◆ Description of the task: Copy out everything from the line with "You are a GUI" through the line with "tap(684, 30)", swapping "day/night cycle icon" for "weather icon" and changing nothing else. Leave the pictures out.

◆ Dataset:
· · · · ·

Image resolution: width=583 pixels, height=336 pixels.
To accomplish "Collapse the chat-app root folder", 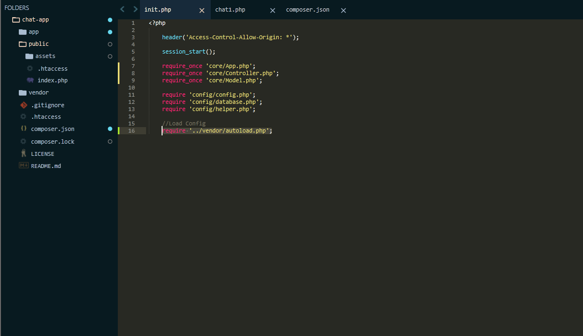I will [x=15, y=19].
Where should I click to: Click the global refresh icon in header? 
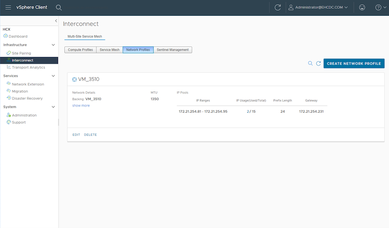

· · · · ·

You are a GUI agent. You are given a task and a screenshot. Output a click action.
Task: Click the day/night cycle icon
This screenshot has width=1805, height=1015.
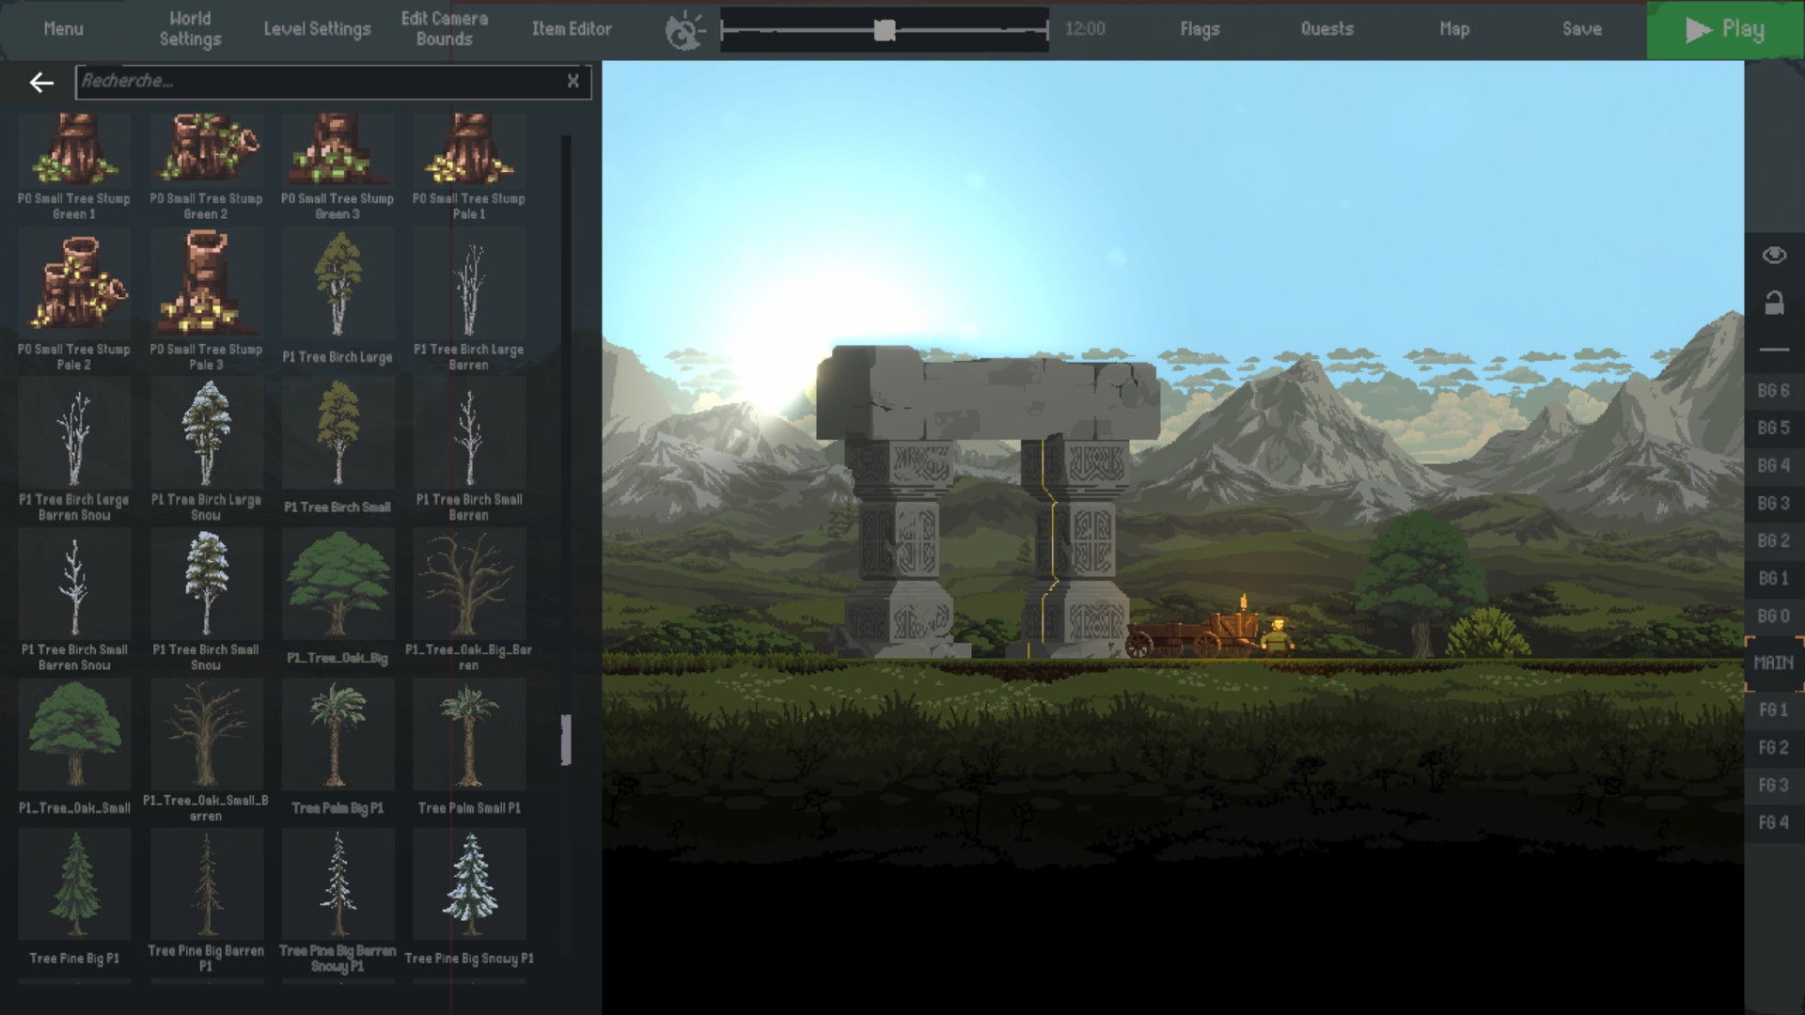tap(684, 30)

· · · · ·

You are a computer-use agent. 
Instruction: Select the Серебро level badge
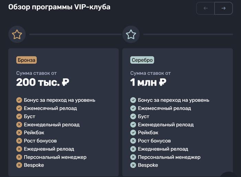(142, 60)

· · · · ·

◆ Written answer:
You are a GUI agent. You are given a task and a screenshot. Output a click action.
Task: Click the weather icon
This screenshot has width=1805, height=1015.
tap(684, 30)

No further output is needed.